Over the last 2 weeks, futures traders’ expectations for the Reserve Bank of Australia (RBA) to cut the cash rate by 25 basis points has declined from 12% to 7% prompting markets to believe that Governor Glenn Stevens will end his tenor with inaction for his final 10 months at the helm. However, this has been inconsistent with the rest of the world which has seen a very busy start to the year in terms of monetary policy. The Reserve Bank of New Zealand recently cut rates, the Bank of Japan entered negative territory and expectations for the number Federal Reserve rate hikes for 2016 have declined from 4 to 2 (increments of 25 basis points).
This activity has had a knock-on effect to Australian sovereign debt as global inflation expectations have shifted from prolonged deflation to moderate low inflation over the long term.

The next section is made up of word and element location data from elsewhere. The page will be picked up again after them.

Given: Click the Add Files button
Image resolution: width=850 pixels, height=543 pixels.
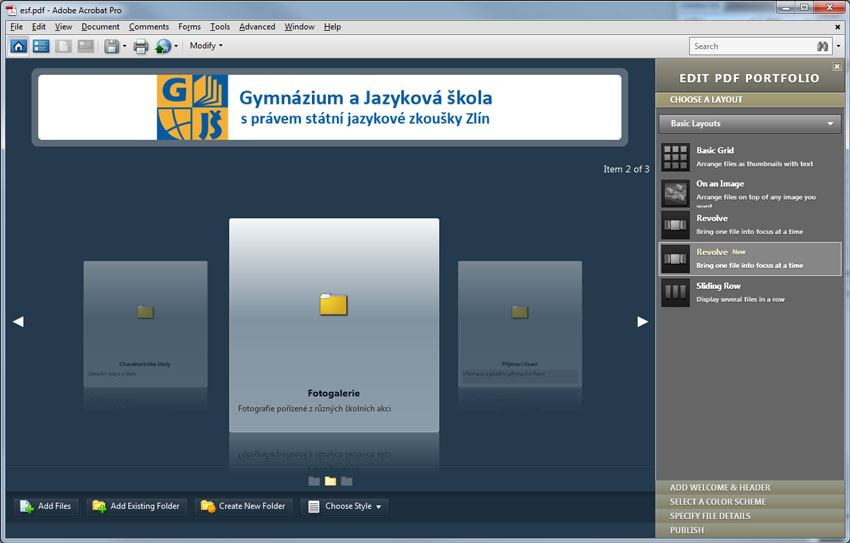Looking at the screenshot, I should 45,507.
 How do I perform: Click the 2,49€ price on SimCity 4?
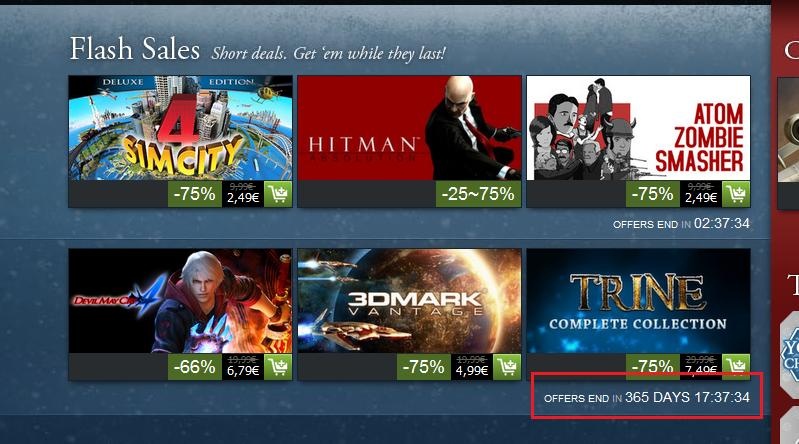pos(243,198)
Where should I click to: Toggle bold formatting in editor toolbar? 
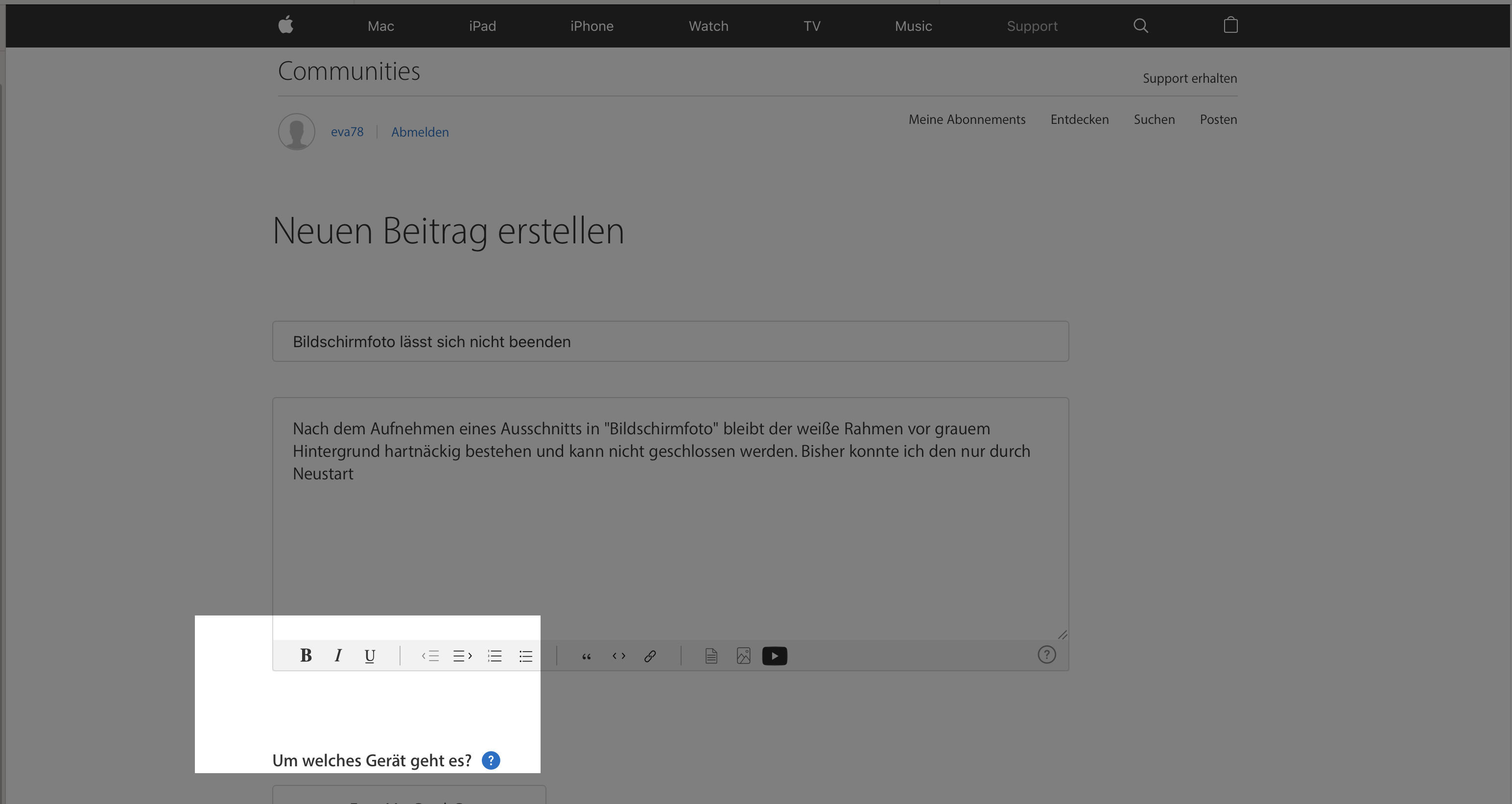click(306, 656)
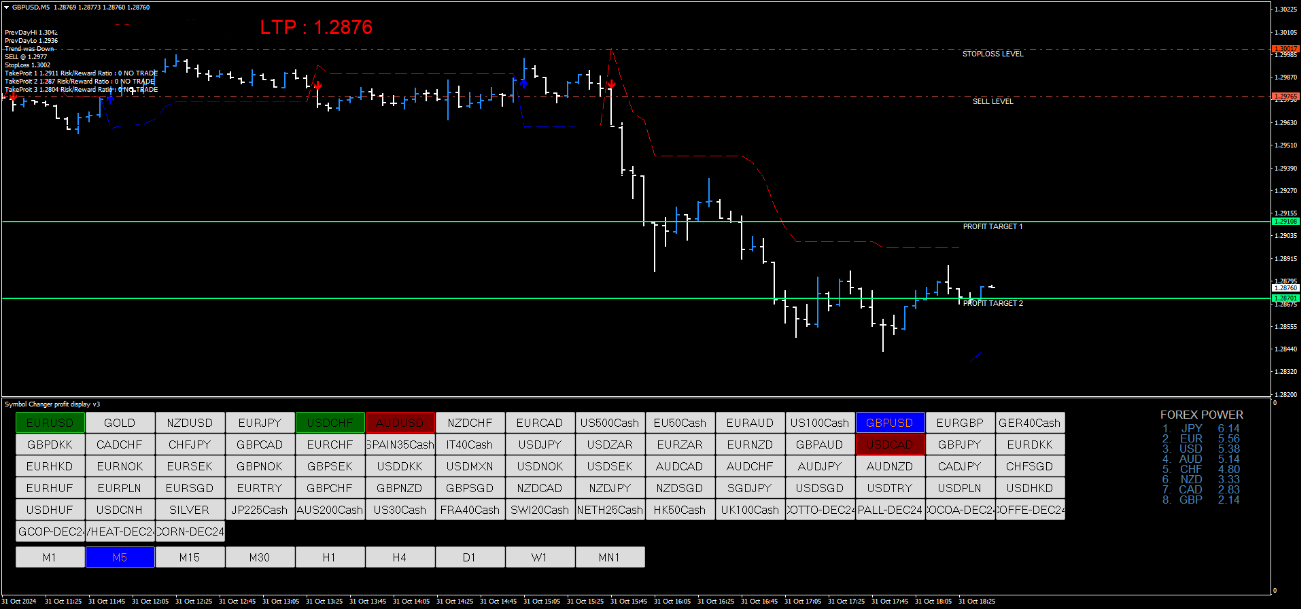Click the red sell arrow at 13:25
The height and width of the screenshot is (609, 1301).
(318, 86)
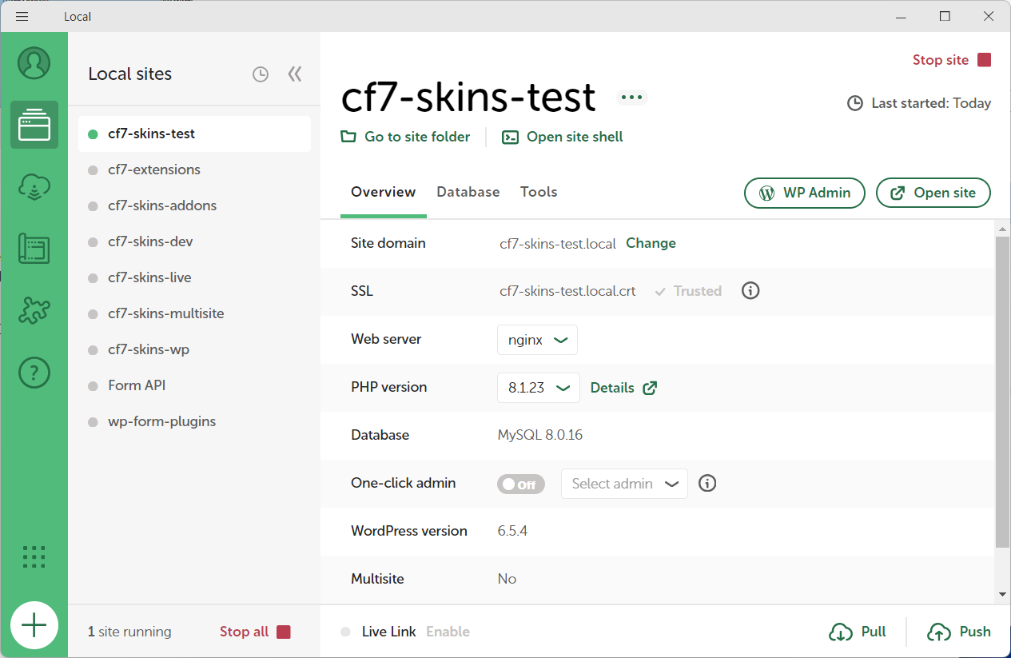Viewport: 1012px width, 658px height.
Task: Open the PHP version 8.1.23 dropdown
Action: click(538, 388)
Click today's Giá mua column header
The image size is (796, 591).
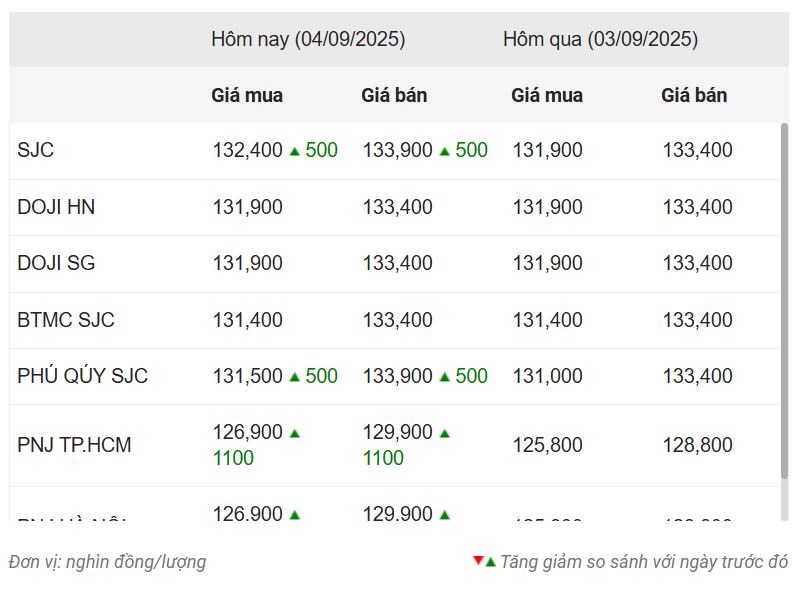pyautogui.click(x=247, y=95)
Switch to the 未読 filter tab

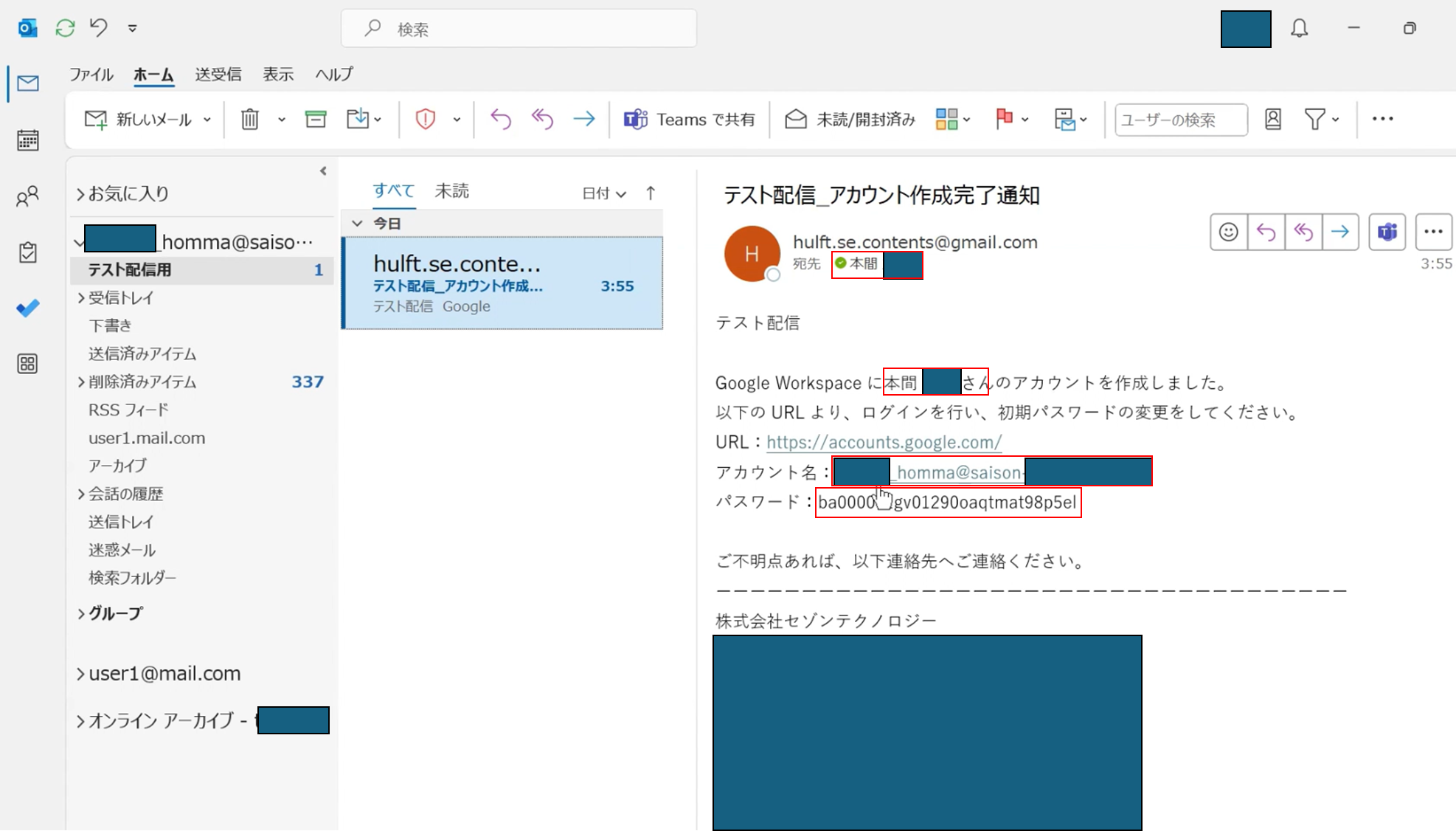(451, 191)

Another factor driving further yield widening can be attributed to the Fed. Historically, the long end of the Australian Government bond yield curve has been strongly correlated to the US. With two potential US rate hikes in the coming years we should see this part of the curve steepen.
Essentially, longer term sovereign bonds are largely a function of inflationary expectations. With the US and China making up almost two thirds of global GDP, these types of credit securities are relatively sensitive to economic policy decisions as these economies are a gauge on long term global economic growth and stability.
In our view, the expected tightening of the Fed later this year has not yet been correctly priced in to Australian sovereign debt and as a result, investors can expect further widening for the rest of 2016
The Long Term
Taking a longer term view, Australia’s credit rating may be at risk. With Treasury forecasts indicating federal budgets deficits to continue into the next decade, Australia’s public debt could trigger a sovereign rating downgrade. Eleven economies currently hold the triple-A credit rating but post-GFC the budgetary repair of Australia has been slower than other developed countries.
This would be detrimental to both government bonds and domestic credit markets. Sovereign bonds would reflect a higher risk premium while major banks would be charged higher interest rates for overseas borrowing. As a result, banks would have to raise their interest rates which would dampen Australian economic growth. Effectively, the cost of funding would increase throughout Australia negatively feeding through to domestic credit markets. Although this is a long way off, it is still a possibility and investors should be aware of the downside if this trend continues.